Helmholtz-Zentrum für Umweltforschung GmbH - UFZ
UFZ-Newsletter Dezember 2013

Dem Schaum auf der Spur

von Wolfgang Rudolph und Susanne Hufe



Dass im Fermenter einer Biogasanlage im Großen und Ganzen das Gleiche passiert, wie im Pansen der Kuh, gehört hierzulande schon fast zum Allgemeinwissen. Vermutlich weniger bekannt ist dagegen, dass die tierischen und die technischen Futterverwerter verbreitet unter derselben Verdauungsstörung leiden - einer übermäßigen Schaumbildung.
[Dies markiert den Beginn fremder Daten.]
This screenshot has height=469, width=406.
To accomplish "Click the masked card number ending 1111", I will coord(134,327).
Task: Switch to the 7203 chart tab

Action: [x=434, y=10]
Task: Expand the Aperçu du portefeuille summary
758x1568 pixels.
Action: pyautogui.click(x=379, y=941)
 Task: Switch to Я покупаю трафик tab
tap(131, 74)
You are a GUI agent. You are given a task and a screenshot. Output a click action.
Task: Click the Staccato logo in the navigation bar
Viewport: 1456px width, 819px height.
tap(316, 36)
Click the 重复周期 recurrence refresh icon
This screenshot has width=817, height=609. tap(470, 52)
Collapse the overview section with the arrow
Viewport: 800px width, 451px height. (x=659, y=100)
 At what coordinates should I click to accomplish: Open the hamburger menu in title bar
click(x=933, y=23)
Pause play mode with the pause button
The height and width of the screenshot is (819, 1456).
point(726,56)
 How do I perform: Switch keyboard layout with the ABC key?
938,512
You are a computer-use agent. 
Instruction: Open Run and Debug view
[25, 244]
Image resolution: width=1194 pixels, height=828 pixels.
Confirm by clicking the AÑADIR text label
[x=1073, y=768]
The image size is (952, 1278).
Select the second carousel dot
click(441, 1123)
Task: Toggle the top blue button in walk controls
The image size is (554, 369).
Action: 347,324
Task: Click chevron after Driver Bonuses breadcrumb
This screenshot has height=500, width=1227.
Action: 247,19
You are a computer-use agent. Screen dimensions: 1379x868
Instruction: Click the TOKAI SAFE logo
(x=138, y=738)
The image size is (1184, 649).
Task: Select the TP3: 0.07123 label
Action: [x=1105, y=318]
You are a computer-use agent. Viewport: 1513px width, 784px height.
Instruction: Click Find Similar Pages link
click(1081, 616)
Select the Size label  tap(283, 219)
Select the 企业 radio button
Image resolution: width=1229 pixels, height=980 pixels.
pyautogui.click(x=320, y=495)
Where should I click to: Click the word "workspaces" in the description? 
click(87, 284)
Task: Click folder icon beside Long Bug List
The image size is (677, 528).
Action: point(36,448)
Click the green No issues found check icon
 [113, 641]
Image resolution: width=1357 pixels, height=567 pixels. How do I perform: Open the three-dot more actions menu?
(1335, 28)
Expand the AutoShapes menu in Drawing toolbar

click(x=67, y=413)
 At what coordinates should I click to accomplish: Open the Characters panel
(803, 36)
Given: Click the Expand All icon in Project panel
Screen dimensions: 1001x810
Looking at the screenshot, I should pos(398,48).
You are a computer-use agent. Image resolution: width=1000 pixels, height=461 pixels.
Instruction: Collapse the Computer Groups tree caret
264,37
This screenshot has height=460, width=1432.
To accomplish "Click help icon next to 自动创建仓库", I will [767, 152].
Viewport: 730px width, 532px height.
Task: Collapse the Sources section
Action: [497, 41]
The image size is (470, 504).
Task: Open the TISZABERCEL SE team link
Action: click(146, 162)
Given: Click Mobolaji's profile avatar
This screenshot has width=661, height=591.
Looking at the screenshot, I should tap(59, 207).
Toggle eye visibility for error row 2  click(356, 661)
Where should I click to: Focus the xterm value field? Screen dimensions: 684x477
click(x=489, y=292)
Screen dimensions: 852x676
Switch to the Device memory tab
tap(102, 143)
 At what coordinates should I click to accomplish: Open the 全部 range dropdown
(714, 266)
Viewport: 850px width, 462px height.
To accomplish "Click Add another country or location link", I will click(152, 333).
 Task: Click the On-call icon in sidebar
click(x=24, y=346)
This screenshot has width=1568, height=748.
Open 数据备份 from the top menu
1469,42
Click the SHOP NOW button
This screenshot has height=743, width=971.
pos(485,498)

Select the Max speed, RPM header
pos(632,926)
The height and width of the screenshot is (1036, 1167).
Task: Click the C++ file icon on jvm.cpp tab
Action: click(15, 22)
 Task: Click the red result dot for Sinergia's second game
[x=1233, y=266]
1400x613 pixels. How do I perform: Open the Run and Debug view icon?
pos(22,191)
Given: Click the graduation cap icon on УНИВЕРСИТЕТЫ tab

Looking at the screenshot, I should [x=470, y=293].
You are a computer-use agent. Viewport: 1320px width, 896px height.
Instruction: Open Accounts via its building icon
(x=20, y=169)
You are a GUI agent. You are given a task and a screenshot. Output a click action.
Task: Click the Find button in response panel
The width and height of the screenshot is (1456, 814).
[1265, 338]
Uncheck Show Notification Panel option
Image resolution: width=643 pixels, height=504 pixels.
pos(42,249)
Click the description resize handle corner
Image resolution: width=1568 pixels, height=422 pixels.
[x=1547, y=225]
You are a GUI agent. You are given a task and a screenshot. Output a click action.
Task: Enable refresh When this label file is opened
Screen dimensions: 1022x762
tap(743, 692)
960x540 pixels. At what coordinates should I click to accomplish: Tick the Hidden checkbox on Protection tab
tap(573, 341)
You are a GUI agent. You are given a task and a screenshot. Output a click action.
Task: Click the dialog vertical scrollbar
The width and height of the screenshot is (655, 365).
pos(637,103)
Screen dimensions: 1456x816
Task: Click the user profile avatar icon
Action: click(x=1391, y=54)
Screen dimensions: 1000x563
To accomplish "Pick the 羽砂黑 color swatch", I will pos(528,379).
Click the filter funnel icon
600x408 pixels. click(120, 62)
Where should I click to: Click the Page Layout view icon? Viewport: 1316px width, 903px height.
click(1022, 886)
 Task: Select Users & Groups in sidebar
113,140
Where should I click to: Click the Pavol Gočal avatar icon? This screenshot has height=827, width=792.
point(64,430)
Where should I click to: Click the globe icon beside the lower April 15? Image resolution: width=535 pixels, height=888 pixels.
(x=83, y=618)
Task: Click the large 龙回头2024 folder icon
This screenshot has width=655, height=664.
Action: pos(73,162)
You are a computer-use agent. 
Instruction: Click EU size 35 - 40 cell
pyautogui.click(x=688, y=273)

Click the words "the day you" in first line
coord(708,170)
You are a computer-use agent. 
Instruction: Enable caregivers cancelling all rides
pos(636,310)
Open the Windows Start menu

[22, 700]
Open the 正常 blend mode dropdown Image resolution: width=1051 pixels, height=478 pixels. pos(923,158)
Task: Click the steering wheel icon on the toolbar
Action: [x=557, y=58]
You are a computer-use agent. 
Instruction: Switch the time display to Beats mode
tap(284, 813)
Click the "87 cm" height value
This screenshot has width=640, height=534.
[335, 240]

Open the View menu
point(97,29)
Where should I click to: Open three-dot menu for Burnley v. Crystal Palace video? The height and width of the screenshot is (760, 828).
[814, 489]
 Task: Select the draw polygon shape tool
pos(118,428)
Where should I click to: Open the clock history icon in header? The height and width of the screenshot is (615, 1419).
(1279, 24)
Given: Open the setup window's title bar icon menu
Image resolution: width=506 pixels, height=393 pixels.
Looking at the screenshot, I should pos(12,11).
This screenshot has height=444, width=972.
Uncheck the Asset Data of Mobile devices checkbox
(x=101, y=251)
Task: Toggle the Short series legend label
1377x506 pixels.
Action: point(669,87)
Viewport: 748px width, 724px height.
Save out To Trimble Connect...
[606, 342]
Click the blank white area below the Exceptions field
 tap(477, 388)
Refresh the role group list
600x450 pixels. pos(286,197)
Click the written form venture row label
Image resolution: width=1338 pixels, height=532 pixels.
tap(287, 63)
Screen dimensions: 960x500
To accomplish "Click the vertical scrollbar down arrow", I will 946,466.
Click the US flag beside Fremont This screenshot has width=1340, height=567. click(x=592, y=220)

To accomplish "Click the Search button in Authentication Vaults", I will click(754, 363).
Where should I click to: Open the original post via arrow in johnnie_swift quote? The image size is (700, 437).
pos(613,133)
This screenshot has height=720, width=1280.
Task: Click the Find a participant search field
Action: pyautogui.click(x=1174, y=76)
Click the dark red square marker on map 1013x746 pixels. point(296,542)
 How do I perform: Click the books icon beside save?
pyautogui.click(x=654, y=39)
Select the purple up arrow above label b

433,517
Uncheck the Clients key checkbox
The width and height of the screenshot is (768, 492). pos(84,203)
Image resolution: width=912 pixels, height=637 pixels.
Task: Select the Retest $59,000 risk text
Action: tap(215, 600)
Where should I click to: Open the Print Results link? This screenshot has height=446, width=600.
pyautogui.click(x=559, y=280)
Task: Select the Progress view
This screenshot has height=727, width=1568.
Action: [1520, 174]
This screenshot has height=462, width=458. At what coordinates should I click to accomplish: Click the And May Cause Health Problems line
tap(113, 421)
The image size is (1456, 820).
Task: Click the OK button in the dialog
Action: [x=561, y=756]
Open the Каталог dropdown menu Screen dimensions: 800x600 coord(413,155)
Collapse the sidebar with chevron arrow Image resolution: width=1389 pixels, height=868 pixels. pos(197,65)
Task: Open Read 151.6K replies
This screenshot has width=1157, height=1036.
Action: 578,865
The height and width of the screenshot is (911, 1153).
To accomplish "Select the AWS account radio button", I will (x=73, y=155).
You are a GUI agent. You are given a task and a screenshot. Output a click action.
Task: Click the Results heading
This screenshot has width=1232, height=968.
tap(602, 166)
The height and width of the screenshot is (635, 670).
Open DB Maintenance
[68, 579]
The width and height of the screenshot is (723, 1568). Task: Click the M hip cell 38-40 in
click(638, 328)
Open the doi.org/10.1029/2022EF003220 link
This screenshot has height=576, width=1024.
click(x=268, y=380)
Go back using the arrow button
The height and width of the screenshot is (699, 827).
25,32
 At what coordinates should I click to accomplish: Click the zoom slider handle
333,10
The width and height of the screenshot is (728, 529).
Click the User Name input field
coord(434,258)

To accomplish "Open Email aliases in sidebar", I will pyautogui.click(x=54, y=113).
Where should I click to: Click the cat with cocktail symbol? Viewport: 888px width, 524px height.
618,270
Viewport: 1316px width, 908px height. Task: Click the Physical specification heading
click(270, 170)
Bei der Kuh hilft dann manchmal nur ein gezielter lebensrettender Stich in den Pansen, damit das überschüssige Gas entweichen kann. Das geht bei einem Biogasreaktor aus Stahl oder Beton natürlich nicht. Anlagenbetreibern bleibt da nur die Bekämpfung übermäßiger Schaumbildung im Biogasprozess, um Folgeschäden zu vermeiden. "Diese reichen von einigen hundert Euro für erhöhten Personalaufwand und den Einsatz von Antischaummitteln bis zu schwerwiegenden Betriebsstörungen mit hohen Kosten, etwa durch Krustenbildung an der Reaktorwand oder verstopfte Gasleitungen", sagt Dr. Lucie Moeller.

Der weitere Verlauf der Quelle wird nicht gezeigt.